On se souviendra que par deux fois, une disposition de cette nature avait été votée pour être ensuite censurée, également par deux fois, par le Conseil Constitutionnel (Cons. Constit, 22 déc. 2009 et 4 août 2011, dec. N° 2009-596 DC et dec. N° 2011-640 DC). Cette fois-ci, cette limite aux droits de propriété intellectuelle est bel et bien adoptée.

En autorisant ainsi que les spécialités génériques destinées à être ingérées, puissent reproduire une apparence et une texture identique ou similaire aux médicaments princeps, le législateur réduit à peau de chagrin la protection accordée aux laboratoires pharmaceutiques sur la forme de leurs médicaments en vertu des droits de propriété intellectuelle, notamment en vertu des droits de marque ou de modèle. On notera que le texte ne fait pas de distinction quant à la nature du droit de propriété intellectuelle concerné et concerne donc tout autant le droit d’auteur ou des brevets. On notera également que le texte ne se préoccupe pas de la hiérarchie des normes et des droits de marque et de modèle créés par les Règlements communautaires, que la loi française ne peut en principe affecter.

Quant à la rédaction même du texte, elle semble moins facile à interpréter qu’il n’y parait puisqu’elle fait référence à deux notions « apparence et texture », qui sont des qualités indépendantes l’une de l’autre, ou tout du moins qui ne font pas nécessairement l’objet d’une protection cumulée alors qu’il est par ailleurs indiqué que ces notions sont protégées par « un droit de propriété intellectuelle ». Autrement dit, si cette disposition constitue en elle-même une atteinte aux droits des titulaires d’un droit de propriété intellectuelle, il n’en reste pas moins que son application conduira certainement à des litiges futurs, sur le point de savoir ce qu’il faut entendre par texture et si l’apparence et la texture doivent se cumuler dans un droit pour l’application du texte.

La seconde disposition du texte de loi a trait au droit des brevets et aux exceptions légales au droit exclusif du titulaire du brevet prévues par l’article L 613-5 du Code de la Propriété Intellectuelle.
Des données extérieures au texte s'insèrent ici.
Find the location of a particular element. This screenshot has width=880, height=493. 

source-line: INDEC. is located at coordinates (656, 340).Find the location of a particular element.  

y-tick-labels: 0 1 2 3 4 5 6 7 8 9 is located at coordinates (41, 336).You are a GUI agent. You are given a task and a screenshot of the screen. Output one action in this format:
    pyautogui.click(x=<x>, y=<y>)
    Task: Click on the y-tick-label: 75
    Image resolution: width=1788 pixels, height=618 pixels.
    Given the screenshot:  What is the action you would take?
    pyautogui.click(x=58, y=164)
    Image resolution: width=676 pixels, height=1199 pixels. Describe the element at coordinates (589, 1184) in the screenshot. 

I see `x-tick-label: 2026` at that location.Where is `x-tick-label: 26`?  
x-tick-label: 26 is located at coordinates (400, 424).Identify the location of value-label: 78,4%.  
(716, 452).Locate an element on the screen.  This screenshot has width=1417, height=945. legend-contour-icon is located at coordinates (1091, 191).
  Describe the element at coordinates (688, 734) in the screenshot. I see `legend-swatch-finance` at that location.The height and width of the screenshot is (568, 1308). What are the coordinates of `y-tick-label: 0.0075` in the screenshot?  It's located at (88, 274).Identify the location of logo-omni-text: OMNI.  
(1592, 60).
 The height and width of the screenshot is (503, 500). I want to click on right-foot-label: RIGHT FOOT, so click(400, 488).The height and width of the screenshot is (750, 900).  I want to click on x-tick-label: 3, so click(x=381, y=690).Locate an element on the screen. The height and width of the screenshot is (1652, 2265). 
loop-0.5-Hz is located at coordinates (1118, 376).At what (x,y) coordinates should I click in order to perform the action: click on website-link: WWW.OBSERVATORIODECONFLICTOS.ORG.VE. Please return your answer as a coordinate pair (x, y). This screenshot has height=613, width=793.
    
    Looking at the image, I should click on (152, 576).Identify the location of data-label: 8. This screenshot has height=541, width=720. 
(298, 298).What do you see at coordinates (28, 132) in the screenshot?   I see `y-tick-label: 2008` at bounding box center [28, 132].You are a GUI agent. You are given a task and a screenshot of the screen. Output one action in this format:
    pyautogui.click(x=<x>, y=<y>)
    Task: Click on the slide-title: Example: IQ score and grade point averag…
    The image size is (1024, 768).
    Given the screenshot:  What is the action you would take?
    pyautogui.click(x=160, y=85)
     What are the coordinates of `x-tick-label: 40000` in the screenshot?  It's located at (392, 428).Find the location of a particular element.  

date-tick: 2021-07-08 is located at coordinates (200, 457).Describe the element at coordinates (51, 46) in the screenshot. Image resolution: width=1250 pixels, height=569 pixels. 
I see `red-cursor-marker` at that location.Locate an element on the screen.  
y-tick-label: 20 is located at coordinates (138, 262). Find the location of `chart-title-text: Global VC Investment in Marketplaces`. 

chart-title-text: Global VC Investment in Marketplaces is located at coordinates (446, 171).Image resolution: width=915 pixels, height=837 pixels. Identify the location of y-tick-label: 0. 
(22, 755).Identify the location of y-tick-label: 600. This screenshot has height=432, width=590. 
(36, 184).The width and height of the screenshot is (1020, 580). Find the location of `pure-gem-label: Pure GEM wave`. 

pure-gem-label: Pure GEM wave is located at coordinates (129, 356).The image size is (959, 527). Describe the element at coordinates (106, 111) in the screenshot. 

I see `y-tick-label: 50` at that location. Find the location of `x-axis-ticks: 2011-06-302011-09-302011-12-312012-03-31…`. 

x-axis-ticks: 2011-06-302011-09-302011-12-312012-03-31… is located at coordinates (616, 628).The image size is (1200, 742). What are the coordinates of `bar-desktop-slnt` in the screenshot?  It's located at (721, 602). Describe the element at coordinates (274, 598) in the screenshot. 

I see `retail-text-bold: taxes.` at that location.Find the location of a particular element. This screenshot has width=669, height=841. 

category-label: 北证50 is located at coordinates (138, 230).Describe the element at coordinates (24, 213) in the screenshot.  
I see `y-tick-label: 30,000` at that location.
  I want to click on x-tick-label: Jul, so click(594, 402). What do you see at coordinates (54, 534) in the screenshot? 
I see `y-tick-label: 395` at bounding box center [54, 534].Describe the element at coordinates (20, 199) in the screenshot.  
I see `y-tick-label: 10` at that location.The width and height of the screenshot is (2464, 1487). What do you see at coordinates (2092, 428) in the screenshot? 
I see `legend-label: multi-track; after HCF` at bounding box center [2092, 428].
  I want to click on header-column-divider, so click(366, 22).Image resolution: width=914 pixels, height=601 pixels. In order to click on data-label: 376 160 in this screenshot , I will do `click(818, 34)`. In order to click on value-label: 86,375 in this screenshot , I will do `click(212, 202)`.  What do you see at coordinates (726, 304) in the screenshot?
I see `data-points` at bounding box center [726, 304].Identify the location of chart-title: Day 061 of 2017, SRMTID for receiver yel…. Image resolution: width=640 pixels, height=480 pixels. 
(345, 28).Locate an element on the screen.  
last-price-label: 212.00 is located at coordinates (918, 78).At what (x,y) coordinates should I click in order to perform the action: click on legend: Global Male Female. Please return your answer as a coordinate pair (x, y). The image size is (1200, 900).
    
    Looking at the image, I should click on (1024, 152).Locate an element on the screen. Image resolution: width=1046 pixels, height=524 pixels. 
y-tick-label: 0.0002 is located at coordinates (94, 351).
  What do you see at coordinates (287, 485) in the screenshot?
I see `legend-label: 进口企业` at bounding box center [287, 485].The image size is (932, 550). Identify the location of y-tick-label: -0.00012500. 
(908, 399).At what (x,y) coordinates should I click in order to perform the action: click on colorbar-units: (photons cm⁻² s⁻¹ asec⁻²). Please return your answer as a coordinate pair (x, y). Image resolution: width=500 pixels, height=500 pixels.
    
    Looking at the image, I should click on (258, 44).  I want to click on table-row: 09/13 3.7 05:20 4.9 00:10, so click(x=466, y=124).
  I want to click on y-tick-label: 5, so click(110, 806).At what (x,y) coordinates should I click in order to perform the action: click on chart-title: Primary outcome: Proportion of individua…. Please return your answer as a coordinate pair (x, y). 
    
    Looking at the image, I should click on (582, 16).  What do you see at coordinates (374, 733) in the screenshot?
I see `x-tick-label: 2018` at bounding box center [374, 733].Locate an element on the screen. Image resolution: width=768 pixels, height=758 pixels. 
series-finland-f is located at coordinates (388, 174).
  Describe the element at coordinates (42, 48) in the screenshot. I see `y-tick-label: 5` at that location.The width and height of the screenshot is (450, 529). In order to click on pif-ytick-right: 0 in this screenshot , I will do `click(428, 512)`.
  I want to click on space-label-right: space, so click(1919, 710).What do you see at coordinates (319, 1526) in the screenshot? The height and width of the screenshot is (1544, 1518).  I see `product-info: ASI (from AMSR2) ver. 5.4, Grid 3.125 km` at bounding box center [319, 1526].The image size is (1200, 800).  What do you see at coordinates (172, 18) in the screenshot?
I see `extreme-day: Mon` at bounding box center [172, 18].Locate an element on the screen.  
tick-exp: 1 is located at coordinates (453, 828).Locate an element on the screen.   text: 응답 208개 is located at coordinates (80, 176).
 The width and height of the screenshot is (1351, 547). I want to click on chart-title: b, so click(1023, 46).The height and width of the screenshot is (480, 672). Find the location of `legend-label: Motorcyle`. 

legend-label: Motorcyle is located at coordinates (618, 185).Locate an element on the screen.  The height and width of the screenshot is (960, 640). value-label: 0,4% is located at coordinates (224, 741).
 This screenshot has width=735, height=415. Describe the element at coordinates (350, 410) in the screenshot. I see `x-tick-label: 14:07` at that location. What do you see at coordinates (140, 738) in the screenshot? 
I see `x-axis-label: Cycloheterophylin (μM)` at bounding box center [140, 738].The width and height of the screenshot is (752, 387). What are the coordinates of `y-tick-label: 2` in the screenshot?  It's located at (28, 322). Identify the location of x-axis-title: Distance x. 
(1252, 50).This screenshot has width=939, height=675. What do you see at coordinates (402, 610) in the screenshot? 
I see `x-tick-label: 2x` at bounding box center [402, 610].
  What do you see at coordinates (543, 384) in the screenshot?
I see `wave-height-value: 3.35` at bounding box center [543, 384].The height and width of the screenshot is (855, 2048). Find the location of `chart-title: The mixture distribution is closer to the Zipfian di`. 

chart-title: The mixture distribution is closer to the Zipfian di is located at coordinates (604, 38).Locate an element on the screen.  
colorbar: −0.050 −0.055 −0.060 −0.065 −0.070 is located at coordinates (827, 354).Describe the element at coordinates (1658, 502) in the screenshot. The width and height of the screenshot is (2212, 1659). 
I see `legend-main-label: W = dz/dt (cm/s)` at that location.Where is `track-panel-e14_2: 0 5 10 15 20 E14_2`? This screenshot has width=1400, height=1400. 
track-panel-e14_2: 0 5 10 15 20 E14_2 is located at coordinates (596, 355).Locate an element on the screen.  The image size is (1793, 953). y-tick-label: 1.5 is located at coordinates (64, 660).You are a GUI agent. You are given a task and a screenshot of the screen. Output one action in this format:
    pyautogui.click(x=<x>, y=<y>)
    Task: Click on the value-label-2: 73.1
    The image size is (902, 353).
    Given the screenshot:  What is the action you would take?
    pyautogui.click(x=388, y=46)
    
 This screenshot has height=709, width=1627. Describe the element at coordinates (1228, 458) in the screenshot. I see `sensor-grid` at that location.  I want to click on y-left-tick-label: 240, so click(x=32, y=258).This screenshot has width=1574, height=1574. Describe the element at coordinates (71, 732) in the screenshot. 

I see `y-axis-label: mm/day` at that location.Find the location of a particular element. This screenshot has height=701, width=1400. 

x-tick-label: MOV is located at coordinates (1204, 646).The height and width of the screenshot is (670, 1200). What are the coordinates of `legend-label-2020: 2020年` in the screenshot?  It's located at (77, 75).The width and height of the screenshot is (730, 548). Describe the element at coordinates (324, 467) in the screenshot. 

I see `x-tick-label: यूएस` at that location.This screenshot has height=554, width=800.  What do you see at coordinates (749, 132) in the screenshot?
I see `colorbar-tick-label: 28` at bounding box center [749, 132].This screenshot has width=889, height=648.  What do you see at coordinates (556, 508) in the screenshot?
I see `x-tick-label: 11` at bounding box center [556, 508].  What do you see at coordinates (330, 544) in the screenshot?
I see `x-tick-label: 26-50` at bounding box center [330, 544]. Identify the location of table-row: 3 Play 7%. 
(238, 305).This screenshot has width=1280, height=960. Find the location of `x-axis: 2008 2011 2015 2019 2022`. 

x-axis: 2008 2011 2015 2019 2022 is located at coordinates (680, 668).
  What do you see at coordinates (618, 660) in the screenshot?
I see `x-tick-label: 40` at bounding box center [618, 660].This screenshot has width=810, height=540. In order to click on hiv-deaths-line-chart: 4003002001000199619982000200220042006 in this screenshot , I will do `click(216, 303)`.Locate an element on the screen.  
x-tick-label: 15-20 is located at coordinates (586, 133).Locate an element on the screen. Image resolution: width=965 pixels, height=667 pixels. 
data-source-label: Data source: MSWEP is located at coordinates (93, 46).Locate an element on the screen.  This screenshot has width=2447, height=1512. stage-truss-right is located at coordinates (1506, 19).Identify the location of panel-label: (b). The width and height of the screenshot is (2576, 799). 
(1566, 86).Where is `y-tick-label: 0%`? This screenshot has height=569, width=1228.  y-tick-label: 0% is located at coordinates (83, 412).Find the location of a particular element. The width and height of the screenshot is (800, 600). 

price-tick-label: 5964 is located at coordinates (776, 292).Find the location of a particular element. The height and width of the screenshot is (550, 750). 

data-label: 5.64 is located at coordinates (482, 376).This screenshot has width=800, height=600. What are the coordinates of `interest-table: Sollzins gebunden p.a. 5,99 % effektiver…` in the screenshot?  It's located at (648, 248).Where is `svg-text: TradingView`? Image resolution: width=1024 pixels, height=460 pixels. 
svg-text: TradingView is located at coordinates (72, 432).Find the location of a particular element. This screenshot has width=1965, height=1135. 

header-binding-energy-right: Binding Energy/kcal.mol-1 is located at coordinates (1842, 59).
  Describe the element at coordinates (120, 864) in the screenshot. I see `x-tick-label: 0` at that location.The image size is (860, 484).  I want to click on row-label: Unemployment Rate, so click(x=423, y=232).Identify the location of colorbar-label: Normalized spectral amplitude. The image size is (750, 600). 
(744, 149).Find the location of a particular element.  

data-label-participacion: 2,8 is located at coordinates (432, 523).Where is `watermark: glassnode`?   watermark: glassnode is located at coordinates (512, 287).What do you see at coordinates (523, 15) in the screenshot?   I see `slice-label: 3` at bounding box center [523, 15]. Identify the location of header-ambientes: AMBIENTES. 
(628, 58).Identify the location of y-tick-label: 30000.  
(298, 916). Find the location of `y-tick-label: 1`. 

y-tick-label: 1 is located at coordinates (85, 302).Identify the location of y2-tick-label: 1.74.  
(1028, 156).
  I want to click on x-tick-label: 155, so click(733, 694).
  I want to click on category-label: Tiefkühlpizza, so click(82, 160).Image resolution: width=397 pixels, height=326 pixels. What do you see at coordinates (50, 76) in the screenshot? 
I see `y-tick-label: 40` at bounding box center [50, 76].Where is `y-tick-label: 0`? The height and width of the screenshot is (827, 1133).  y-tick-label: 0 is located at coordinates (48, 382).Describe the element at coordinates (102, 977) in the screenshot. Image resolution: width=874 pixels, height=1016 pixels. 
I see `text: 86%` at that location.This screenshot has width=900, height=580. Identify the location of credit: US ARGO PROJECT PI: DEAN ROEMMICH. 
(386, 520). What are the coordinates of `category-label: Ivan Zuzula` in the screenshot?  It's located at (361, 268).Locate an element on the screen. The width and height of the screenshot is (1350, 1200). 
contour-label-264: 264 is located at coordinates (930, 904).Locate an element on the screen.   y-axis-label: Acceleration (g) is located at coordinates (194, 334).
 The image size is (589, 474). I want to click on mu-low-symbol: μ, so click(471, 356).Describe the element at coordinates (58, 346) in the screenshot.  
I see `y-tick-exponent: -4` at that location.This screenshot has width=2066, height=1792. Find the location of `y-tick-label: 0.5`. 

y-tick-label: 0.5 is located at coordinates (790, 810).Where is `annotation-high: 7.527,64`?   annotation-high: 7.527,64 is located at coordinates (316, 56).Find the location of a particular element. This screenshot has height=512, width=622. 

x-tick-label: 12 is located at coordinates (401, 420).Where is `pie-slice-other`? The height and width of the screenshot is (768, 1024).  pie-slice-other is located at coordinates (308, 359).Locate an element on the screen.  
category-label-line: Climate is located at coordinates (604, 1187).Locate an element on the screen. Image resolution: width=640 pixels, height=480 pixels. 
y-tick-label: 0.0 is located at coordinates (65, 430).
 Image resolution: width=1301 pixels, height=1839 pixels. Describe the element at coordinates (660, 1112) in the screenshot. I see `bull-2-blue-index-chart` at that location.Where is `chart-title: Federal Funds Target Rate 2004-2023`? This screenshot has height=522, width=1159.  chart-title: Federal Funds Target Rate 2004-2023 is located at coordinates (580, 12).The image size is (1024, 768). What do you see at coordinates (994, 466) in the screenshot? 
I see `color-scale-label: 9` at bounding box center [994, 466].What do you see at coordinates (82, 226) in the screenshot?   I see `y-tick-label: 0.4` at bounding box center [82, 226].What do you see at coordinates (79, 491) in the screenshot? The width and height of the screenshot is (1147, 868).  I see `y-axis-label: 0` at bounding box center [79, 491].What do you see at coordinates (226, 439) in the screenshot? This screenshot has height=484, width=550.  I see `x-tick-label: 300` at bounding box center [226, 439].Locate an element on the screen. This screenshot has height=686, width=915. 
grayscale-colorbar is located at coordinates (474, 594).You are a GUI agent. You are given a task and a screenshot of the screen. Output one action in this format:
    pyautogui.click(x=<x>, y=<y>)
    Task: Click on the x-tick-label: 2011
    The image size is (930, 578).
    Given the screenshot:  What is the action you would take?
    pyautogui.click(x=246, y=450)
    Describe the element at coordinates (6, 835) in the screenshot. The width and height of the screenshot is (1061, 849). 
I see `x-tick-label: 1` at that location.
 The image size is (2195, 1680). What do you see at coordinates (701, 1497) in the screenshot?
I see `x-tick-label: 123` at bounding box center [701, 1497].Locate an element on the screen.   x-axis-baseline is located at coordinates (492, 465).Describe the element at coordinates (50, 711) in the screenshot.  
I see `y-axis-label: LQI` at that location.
Ainsi, une exception nouvelle est ajoutée pour prévoir que les droits conférés par les brevets ne s’étendent pas « d) bis Aux actes nécessaires à l’obtention du visa de publicité mentionné à l’article L. 5122-9 du code de la santé publique ; ». Cette disposition vise elle aussi à faciliter la commercialisation des génériques, en permettant aux génériqueurs d’entreprendre les démarches visant à l’obtention du visa de publicité nécessaire à la promotion de leurs produits, sans attendre l’expiration du monopole attaché au brevet relatif au médicament princeps.

Brève : Depuis le 1er janvier 2012, le statut territorial de Saint-Barthélemy est modifié. Saint-Barthélemy n’est plus une Région Ultra-Périphérique de l’Union Européenne et devient un pays et territoire d’Outre-mer associé à l’Union Européenne.